EXERCISE OBJECTIVE: The answer must consist of the entries, copied exactly and in full.

(Collected data entries)
- Opening Delimiter -

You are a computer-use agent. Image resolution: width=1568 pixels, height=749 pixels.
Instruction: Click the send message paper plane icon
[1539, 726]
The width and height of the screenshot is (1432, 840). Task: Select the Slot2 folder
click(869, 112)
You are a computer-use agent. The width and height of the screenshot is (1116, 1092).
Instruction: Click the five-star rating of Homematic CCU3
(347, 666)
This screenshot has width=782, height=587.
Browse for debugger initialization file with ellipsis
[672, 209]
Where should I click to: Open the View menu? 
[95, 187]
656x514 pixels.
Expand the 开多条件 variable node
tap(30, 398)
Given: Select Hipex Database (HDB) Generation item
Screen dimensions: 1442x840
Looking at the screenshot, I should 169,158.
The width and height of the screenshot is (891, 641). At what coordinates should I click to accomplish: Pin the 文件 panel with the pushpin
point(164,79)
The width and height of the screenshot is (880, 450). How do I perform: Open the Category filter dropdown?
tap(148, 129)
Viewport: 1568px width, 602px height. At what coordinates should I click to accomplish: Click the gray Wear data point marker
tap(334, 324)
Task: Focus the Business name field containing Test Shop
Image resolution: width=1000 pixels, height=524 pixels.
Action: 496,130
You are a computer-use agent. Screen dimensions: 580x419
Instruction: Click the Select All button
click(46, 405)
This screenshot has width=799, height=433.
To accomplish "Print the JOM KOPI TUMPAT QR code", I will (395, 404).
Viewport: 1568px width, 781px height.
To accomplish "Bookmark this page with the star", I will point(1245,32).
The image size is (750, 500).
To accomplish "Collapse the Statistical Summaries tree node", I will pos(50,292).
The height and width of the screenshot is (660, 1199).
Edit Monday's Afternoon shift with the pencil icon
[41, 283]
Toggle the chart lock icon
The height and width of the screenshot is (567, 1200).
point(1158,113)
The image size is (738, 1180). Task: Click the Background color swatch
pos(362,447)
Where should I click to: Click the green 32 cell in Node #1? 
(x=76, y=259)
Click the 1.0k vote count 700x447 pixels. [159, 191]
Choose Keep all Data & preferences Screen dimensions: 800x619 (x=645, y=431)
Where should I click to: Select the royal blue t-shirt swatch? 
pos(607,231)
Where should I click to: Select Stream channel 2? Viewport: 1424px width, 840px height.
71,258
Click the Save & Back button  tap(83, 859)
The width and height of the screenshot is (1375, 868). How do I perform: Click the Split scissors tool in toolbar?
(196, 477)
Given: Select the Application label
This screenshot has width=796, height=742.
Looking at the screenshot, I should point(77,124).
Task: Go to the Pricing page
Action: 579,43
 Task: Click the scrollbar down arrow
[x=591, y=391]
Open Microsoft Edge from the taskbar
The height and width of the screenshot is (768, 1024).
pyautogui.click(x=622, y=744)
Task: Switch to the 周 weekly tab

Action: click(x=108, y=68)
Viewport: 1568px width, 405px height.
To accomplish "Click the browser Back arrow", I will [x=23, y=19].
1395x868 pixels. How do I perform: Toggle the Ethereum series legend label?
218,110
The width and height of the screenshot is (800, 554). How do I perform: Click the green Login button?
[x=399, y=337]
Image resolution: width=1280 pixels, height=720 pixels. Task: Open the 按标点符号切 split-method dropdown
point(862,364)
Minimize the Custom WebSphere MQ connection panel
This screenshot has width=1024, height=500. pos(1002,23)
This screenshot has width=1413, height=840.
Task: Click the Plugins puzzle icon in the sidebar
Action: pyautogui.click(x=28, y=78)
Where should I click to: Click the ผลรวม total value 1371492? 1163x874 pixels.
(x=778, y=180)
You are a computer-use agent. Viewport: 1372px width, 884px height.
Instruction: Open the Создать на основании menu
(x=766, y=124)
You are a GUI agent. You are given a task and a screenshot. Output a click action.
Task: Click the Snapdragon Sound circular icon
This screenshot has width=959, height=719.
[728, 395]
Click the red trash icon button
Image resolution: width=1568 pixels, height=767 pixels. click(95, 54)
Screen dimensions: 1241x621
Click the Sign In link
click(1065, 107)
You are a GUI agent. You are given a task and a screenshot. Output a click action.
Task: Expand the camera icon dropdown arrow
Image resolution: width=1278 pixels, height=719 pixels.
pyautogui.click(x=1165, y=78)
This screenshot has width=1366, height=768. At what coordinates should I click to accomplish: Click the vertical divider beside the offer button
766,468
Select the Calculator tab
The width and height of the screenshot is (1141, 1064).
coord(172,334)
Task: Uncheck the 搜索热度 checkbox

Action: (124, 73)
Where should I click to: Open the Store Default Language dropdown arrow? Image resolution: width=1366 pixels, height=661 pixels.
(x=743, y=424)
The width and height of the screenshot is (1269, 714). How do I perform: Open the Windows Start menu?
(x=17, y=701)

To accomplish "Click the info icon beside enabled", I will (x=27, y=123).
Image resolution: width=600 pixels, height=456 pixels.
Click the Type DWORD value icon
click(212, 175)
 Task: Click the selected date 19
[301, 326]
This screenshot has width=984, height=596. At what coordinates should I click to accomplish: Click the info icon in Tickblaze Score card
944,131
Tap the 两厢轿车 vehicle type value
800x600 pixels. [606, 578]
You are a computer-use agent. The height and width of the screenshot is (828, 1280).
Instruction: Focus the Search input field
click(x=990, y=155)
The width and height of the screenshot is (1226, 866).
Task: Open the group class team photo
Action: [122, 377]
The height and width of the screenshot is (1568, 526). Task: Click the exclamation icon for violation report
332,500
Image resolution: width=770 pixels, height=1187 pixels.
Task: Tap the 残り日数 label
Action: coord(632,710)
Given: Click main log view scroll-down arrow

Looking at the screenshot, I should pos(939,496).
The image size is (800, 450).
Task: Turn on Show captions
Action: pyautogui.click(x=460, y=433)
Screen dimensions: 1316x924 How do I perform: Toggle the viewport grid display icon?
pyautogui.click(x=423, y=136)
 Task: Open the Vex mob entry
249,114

- Closing Delimiter -

RESULT:
You are a computer-use agent. Image resolution: width=1568 pixels, height=749 pixels.
Instruction: Click the send message paper plane icon
[1539, 726]
The width and height of the screenshot is (1432, 840). Task: Select the Slot2 folder
click(869, 112)
You are a computer-use agent. The width and height of the screenshot is (1116, 1092).
Instruction: Click the five-star rating of Homematic CCU3
(347, 666)
This screenshot has width=782, height=587.
Browse for debugger initialization file with ellipsis
[672, 209]
Where should I click to: Open the View menu? 
[95, 187]
656x514 pixels.
Expand the 开多条件 variable node
tap(30, 398)
Given: Select Hipex Database (HDB) Generation item
Screen dimensions: 1442x840
Looking at the screenshot, I should 169,158.
The width and height of the screenshot is (891, 641). At what coordinates should I click to accomplish: Pin the 文件 panel with the pushpin
point(164,79)
The width and height of the screenshot is (880, 450). How do I perform: Open the Category filter dropdown?
tap(148, 129)
Viewport: 1568px width, 602px height. At what coordinates should I click to accomplish: Click the gray Wear data point marker
tap(334, 324)
Task: Focus the Business name field containing Test Shop
Image resolution: width=1000 pixels, height=524 pixels.
Action: 496,130
You are a computer-use agent. Screen dimensions: 580x419
Instruction: Click the Select All button
click(46, 405)
This screenshot has width=799, height=433.
To accomplish "Print the JOM KOPI TUMPAT QR code", I will (395, 404).
Viewport: 1568px width, 781px height.
To accomplish "Bookmark this page with the star", I will point(1245,32).
The image size is (750, 500).
To accomplish "Collapse the Statistical Summaries tree node", I will pos(50,292).
The height and width of the screenshot is (660, 1199).
Edit Monday's Afternoon shift with the pencil icon
[41, 283]
Toggle the chart lock icon
The height and width of the screenshot is (567, 1200).
point(1158,113)
The image size is (738, 1180). Task: Click the Background color swatch
pos(362,447)
Where should I click to: Click the green 32 cell in Node #1? 
(x=76, y=259)
Click the 1.0k vote count 700x447 pixels. [159, 191]
Choose Keep all Data & preferences Screen dimensions: 800x619 (x=645, y=431)
Where should I click to: Select the royal blue t-shirt swatch? 
pos(607,231)
Where should I click to: Select Stream channel 2? Viewport: 1424px width, 840px height.
71,258
Click the Save & Back button  tap(83, 859)
The width and height of the screenshot is (1375, 868). How do I perform: Click the Split scissors tool in toolbar?
(196, 477)
Given: Select the Application label
This screenshot has width=796, height=742.
Looking at the screenshot, I should point(77,124).
Task: Go to the Pricing page
Action: 579,43
 Task: Click the scrollbar down arrow
[x=591, y=391]
Open Microsoft Edge from the taskbar
The height and width of the screenshot is (768, 1024).
pyautogui.click(x=622, y=744)
Task: Switch to the 周 weekly tab

Action: click(x=108, y=68)
Viewport: 1568px width, 405px height.
To accomplish "Click the browser Back arrow", I will [x=23, y=19].
1395x868 pixels. How do I perform: Toggle the Ethereum series legend label?
218,110
The width and height of the screenshot is (800, 554). How do I perform: Click the green Login button?
[x=399, y=337]
Image resolution: width=1280 pixels, height=720 pixels. Task: Open the 按标点符号切 split-method dropdown
point(862,364)
Minimize the Custom WebSphere MQ connection panel
This screenshot has width=1024, height=500. pos(1002,23)
This screenshot has width=1413, height=840.
Task: Click the Plugins puzzle icon in the sidebar
Action: pyautogui.click(x=28, y=78)
Where should I click to: Click the ผลรวม total value 1371492? 1163x874 pixels.
(x=778, y=180)
You are a computer-use agent. Viewport: 1372px width, 884px height.
Instruction: Open the Создать на основании menu
(x=766, y=124)
You are a GUI agent. You are given a task and a screenshot. Output a click action.
Task: Click the Snapdragon Sound circular icon
This screenshot has width=959, height=719.
[728, 395]
Click the red trash icon button
Image resolution: width=1568 pixels, height=767 pixels. click(95, 54)
Screen dimensions: 1241x621
Click the Sign In link
click(1065, 107)
You are a GUI agent. You are given a task and a screenshot. Output a click action.
Task: Expand the camera icon dropdown arrow
Image resolution: width=1278 pixels, height=719 pixels.
pyautogui.click(x=1165, y=78)
This screenshot has width=1366, height=768. At what coordinates should I click to accomplish: Click the vertical divider beside the offer button
766,468
Select the Calculator tab
The width and height of the screenshot is (1141, 1064).
coord(172,334)
Task: Uncheck the 搜索热度 checkbox

Action: (124, 73)
Where should I click to: Open the Store Default Language dropdown arrow? Image resolution: width=1366 pixels, height=661 pixels.
(x=743, y=424)
The width and height of the screenshot is (1269, 714). How do I perform: Open the Windows Start menu?
(x=17, y=701)

To accomplish "Click the info icon beside enabled", I will (x=27, y=123).
Image resolution: width=600 pixels, height=456 pixels.
Click the Type DWORD value icon
click(212, 175)
 Task: Click the selected date 19
[301, 326]
This screenshot has width=984, height=596. At what coordinates should I click to accomplish: Click the info icon in Tickblaze Score card
944,131
Tap the 两厢轿车 vehicle type value
800x600 pixels. [606, 578]
You are a computer-use agent. The height and width of the screenshot is (828, 1280).
Instruction: Focus the Search input field
click(x=990, y=155)
The width and height of the screenshot is (1226, 866).
Task: Open the group class team photo
Action: [122, 377]
The height and width of the screenshot is (1568, 526). Task: Click the exclamation icon for violation report
332,500
Image resolution: width=770 pixels, height=1187 pixels.
Task: Tap the 残り日数 label
Action: coord(632,710)
Given: Click main log view scroll-down arrow

Looking at the screenshot, I should pos(939,496).
The image size is (800, 450).
Task: Turn on Show captions
Action: pyautogui.click(x=460, y=433)
Screen dimensions: 1316x924 How do I perform: Toggle the viewport grid display icon?
pyautogui.click(x=423, y=136)
 Task: Open the Vex mob entry
249,114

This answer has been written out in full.